Reklama

Jagiellonia zaczyna wyglądać sensownie w tyłach. Na razie na papierze

Paweł Paczul

Autor:Paweł Paczul

03 lipca 2021, 19:13 • 3 min czytania 29 komentarzy

Wygląda na to, że letnie okienko transferowe w Polsce powrotami stoi. Powitaliśmy ponownie choćby Quintanę, Hlouska, Murawskiego, Douglasa i Sobiecha, co w sumie nawet daje nadzieję, bo to byli i – mamy nadzieję – dalej są porządni piłkarze. Zawsze większa wiara, że odpalą oni, niż nieznany stary obcokrajowiec z trzeciej ligi Pierdziszewa. W każdym razie – kolejny powrót notuje też Jagiellonia, która ściągnęła Michała Pazdana. Obrońca podpisał kontrakt na dwa lata.

Jagiellonia zaczyna wyglądać sensownie w tyłach. Na razie na papierze

Pazdan wraca jako 34-letni zawodnik, który za granicą nie przepadł. Dla Ankaragucu rozegrał przez dwa i pół sezonu 60 spotkań. Zaczął wręcz świetnie, bo od asysty, a jego zespół – gdy wskoczył do składu – przestał przegrywać. Potem Pazdan ugruntował swoją pozycję i w pierwszym pełnym sezonie opuścił jedynie trzy spotkania.
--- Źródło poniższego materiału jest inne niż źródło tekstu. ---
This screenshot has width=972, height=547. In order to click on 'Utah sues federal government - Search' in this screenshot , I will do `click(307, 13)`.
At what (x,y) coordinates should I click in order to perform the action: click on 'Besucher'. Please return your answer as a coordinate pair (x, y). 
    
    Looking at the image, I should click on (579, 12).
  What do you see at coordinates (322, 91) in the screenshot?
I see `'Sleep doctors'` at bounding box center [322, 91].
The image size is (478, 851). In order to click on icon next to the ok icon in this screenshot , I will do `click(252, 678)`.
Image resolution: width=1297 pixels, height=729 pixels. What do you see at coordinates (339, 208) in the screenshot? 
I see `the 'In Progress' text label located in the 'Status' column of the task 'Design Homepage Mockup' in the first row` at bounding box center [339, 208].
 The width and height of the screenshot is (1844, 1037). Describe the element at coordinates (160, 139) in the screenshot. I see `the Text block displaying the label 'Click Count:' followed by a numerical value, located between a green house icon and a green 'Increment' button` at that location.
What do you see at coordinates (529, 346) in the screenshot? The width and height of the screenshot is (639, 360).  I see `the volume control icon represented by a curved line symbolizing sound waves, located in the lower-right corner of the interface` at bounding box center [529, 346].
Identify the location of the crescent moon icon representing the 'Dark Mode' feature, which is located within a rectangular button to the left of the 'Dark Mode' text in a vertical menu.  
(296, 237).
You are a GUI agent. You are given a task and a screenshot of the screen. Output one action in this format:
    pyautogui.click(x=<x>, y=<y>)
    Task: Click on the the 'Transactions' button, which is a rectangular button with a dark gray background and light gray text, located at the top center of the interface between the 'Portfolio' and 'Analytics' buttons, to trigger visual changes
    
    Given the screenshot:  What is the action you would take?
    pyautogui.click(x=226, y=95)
Natomiast trzeba oddać – grał w przeciętnej ekipie, co wyszło w kolejnym roku. Polak zaczął jeszcze jako podstawowy zawodnik, natomiast złapał kontuzję i nawet jak wrócił do zdrowia, to do pierwszego składu już nie, bo jak już trener mu zaufał, to Pazdan potrafił wylecieć z boiska po 26. minutach.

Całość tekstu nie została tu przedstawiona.